Except he’s not a consultant, he’s a lawyer, and what he is doing for you is practicing law. He is arguably on very thin ice regarding whether or not he is acting through you (“you should do this, you should say that”) with you as a proxy, while failing to appear in court himself, because such “ghosting” is disapproved in many jurisdictions unless the assistance of the attorney is disclosed to the court and other parties. (Like many other ethical rules, this one does not have either clear margins or a bright-line test for violation.)
He arguably is also exposing himself to potential liability and/or ethical issues, in the event either you or the Court decide to make the argument that you lost your case because he did not zealously and diligently represent you. AND since you have repeatedly demonstrated that you believe that all lawyers are incompetent, liars, or both, and that you personally are never wrong about anything – it is especially dangerous to serve in this sort of informal capacity for a client such as you, because you are exactly the type who might bite him in the ass if things don’t go your way (because if you lose, it’s not your fault, therefore it must be his).
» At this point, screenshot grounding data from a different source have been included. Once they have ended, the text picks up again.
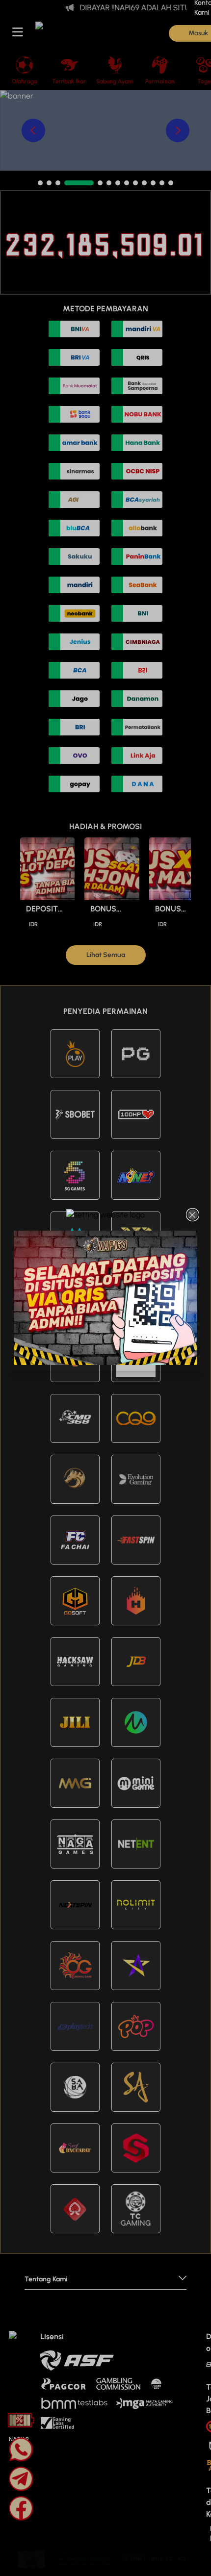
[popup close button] (192, 1214)
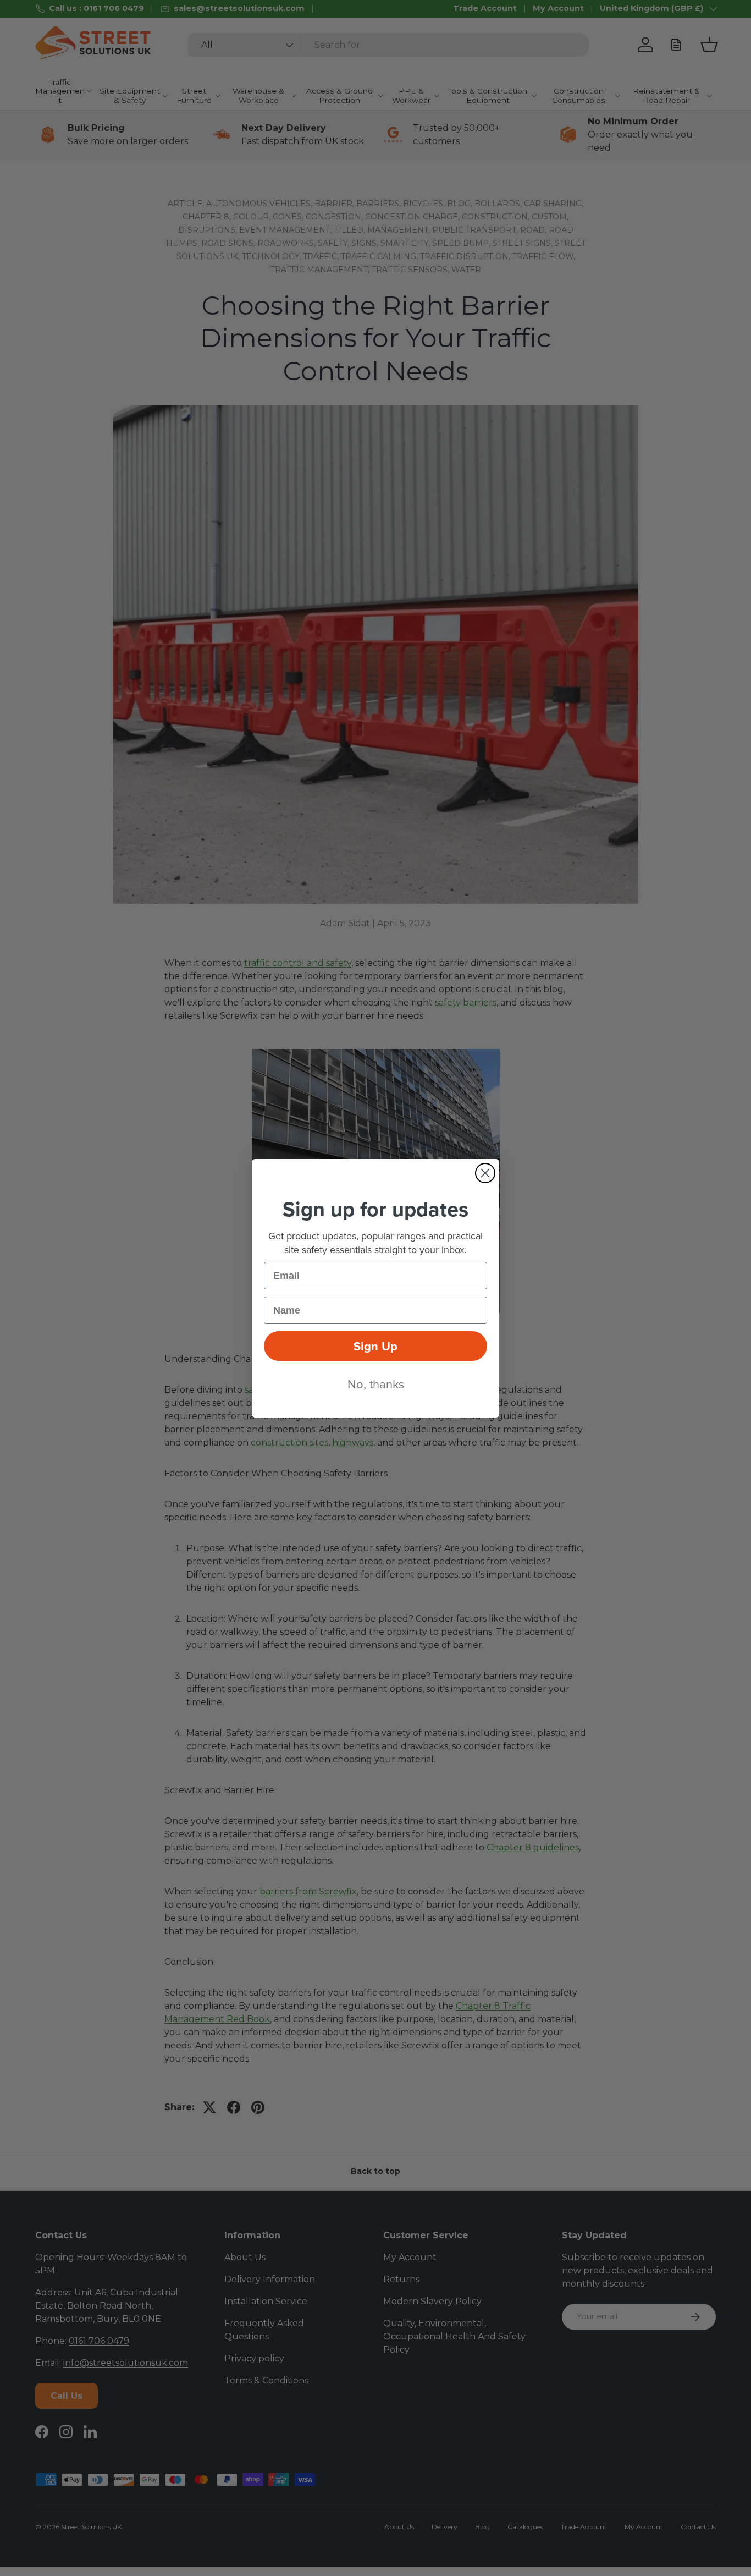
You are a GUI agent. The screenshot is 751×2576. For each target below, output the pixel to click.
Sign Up (375, 1346)
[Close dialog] (485, 1173)
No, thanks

In short, he’s arguably skated onto some very thin ice for you, and I personally stand by my assessment that he’s very likely a fool for having done so.
Gfactor linked to lots and lots of resources for doing just that in the first thread.
You youngsters, with the long hair and the rock music…
I was popping in here to say just that to Kimmy Gibler, but I’d add that most of the Westlaw users I know refer to it as “Keyciting.” Most larger firms are doing away with the Shepard service (it’s quite expensive and nowwhere near as up to date as Lexus or Westlaw), so checking your law “on the books” is becoming increasingly less common.
Unfortunately, I sort of see it the other way. I don’t want to accuse this attorney of anything, since who knows the completeness of Stoid’s reporting, but $2K for a two hour intake-consult, the opportunity to IM him every now and again with “Wotz trover? LOL” and for him to sign the petition for stay that she prepared, if this indeed is all that he is doing, sounds like a fleecing to me. Meantime, Stoid is pleased as punch, thinking “Look at me! I’m Ally McBeal!”
Yup, you’re still not getting it. It’s not about whether they think you’re going to go after them, it’s about avoiding the possibility of a malpractice complaint, which has serious consequences no matter how far out in loony-land it comes from. In the normal case, a lawyer might discount the risk quite a lot, but in your case decide not to risk it because you’ve already demonstrated that a lack of money and an inability to retain a lawyer is no impediment to pursuing a case on your own long past the point when someone else would have given up.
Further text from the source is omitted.